Insights from Holly Erlichman, Cerius Interim Executive
The disruptive shifts of 2020—including pandemic shutdowns that led to millions of people working remotely—have forced many employees to radically rethink their careers and work lives. So, it’s no surprise that experienced career professionals are gravitating toward new career paths, like interim work.
There are plenty of reasons why becoming an interim executive makes sense (including more control, variety, flexibility, and quality of life), but could this option be right for you?
During a recent conversation with Holly Erlichman, a Cerius Interim Executive serving as Chief Talent Officer for an executive staffing firm, we learned why interim work checked all the boxes for her.
What prompted your decision to become an interim executive?
When I started as an interim earlier this year, it wasn’t something that I sought out, but something that found me.
I accepted a full-time role with a consulting client in early 2020, where I expected to work until the company was sold. However, in January (2021), the owner decided on another direction, and I was out of work with no notice. My job and pay ended unexpectedly. I didn’t know what was next and wasn’t sure if I should pursue a full-time job or go back to consulting. Because of my recent experience, I was hesitant to work for one company, but I also wasn’t sure I could ramp up my consulting practice quickly enough to make a living.
What led you to Cerius Executives?
I had registered in the Cerius network a few years earlier and updated my profile periodically when I was looking for work. I didn’t know much about interim or fractional executive work, but I believed it might be a great alternative to standard consulting. In February, Cerius reached out with a role to consider. It was an ideal position—one where I would help coach a Sales and Marketing VP in an industry I was very familiar with (recruitment and staffing).
Why was taking an interim role a smart choice for you?
Taking this assignment for just eight hours a week was going to pay more than unemployment, plus I could test out interim/fractional work to see how much I liked it. Since the money wasn’t enough to pay the bills, I alerted Cerius that I had more hours available. Cerius produced the next project within a month, and I was well on my way, with full confidence that I could do this—and it changed my life.

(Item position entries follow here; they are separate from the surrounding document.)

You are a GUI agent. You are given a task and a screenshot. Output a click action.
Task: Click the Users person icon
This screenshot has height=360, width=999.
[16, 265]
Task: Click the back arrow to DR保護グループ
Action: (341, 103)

What are the top things you love about being an interim executive?
For some reason, I always thought that having a full-time, salaried job (working for someone else) was more secure and less risky than being an independent contractor (in this case, an interim executive). But I learned from experience that by working for one employer, I could go from total security to total insecurity in a second—due to things outside of my control. As an interim/fractional executive, I could maintain multiple clients, so if one project ended, I could still have ample income. To me, that’s security.
Ability to Live My Purpose and Passion:
When I was trying to figure out “what’s next” earlier this year, I spent time considering what makes me happy. I learned that I truly enjoy helping individuals and companies grow and using the skills and experiences I’ve acquired to help them reach their goals more quickly than trying to figure things out on their own. Being an interim does this for me.
I have a diverse background and a strong interest in doing different things. I’ve always been one who likes variety in work, and being an interim/fractional executive allows me to do that. For example, I currently have four very different projects: coaching and guiding sales and delivery to help companies achieve growth; guiding the creation of a Talent Acquisition department that can scale for growth; optimizing processes through talent technology; and writing articles assessing contingent workforce technologies.
I can flex how many hours I’m working, and still make enough money to pay my bills, save and play. I can take extended periods of time off and I can work less than full-time if I choose.
What advice would you give others who may be considering becoming an interim executive?
I often suggest this path to people who are a bit tired of the corporate role and may want to explore something different while fully utilizing their years of experience. It doesn’t have to be full-time or even long-term. They may prefer project work. Interim/fractional work is not only a great transition, it can also become your next career direction.